– Слышь, девка, а куда мы идем? – спросил я, заранее изобретая себе подходящую для непонятной ситуации роль, никак не интеллигента, а так, приблатненного слесаря с ближайшего завода. – Я вас вообще не трогал, в разборках ни с кем не связывался. Пушку не ношу, с ментами все тип-топ. Зачем я вам? А вы сами-то из каких?
Мне показалось, что половина сказанного женщине оказалась непонятна. Опять попал не туда?
Но тут же она ответила, совсем не так, как я ожидал.
– Вы лучше говорите, как привыкли. Что же, думаете, я, кандидат филологии, с диссертацией по послевоенной русской лексике, не понимаю, как вы сейчас язык коверкаете? Не нужно.
Тут я натуральным образом обалдел. Уж чего-чего, а такого от «затруханной», той же лексикой выражаясь, женщины, пусть и с автоматом, не ожидал услышать.
Но нашелся.
– Интересно, мадам кандидат, кто же это вам позволил такую тему? Не то чтобы защищать, а вообще прикоснуться? При «батьке усатом» – посадили бы. При Хрущеве – ну, не знаю, в первые два-три года, может, и проскочило б.
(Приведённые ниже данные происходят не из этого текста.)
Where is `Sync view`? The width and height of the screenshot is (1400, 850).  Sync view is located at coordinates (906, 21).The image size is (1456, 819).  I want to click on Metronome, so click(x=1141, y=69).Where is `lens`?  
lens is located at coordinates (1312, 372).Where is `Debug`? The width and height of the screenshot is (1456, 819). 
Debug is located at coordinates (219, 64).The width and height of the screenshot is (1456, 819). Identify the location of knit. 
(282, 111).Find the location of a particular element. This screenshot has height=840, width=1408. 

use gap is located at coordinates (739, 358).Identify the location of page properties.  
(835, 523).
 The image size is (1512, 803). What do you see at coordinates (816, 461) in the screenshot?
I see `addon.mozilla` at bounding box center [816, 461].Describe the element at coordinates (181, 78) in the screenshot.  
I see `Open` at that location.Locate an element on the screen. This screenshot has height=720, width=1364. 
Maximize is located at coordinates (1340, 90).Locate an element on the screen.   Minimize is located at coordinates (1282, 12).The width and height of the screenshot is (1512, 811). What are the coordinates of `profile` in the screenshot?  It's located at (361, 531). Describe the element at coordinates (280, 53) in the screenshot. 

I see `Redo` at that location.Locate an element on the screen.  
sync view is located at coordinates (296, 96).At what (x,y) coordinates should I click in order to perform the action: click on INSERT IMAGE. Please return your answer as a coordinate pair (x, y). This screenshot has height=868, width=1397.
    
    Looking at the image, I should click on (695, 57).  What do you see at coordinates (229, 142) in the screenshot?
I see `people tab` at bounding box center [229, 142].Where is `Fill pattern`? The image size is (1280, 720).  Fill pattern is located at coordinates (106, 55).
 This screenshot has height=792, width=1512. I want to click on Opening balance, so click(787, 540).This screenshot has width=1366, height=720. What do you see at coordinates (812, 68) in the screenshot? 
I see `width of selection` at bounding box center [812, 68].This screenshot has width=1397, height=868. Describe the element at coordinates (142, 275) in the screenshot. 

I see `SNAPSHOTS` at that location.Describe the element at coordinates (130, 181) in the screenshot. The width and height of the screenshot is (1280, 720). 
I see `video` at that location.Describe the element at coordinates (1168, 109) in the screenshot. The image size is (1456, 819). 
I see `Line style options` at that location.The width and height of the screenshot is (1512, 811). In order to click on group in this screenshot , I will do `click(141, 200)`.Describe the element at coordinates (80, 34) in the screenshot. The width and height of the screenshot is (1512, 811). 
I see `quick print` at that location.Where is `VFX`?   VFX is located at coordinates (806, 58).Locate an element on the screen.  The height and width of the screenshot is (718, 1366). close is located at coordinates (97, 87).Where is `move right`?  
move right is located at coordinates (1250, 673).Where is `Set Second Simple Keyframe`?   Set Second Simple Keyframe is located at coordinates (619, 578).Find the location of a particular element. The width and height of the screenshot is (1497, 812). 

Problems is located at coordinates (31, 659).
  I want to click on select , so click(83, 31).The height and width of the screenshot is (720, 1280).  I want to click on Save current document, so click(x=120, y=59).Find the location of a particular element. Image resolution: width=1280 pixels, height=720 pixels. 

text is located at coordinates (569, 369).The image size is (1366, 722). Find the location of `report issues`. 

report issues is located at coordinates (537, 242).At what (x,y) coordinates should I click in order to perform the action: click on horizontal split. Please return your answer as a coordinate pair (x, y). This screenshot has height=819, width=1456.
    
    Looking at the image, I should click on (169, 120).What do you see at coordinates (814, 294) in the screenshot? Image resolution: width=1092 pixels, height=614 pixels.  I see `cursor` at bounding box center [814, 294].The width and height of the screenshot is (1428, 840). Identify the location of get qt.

А потом… Да и, простите, год у вас нынче какой? И лексика моя вас теперь устраивает?
– Вы – из наших? – странным шепотом спросила женщина и вдруг кинулась развязывать стягивающие запястья ремни. Получалось плохо, парни постарались, затянули на совесть.
Я указал глазами на штык-нож у нее на поясе. Нет, в самом деле, люди обвешались оружием, а для чего оно – просто не понимают. И снова, какой непрофессионализм, сказал человек пару слов на подходящем языке, и на тебе – руки развязывают. А вдруг бы я – тот самый враг, от которого они столь неграмотно обороняются? Но, похоже, сам того не подозревая, сказал нечто, позволяющее идентифицировать меня благоприятным образом.
– Из каких – из наших? А! – сделал вид, что догадался. – Из интеллигентов-диссидентов-шестидесятников? Так у вас здесь что, очередная гражданская война, что ли? И про год вы мне так и не ответили…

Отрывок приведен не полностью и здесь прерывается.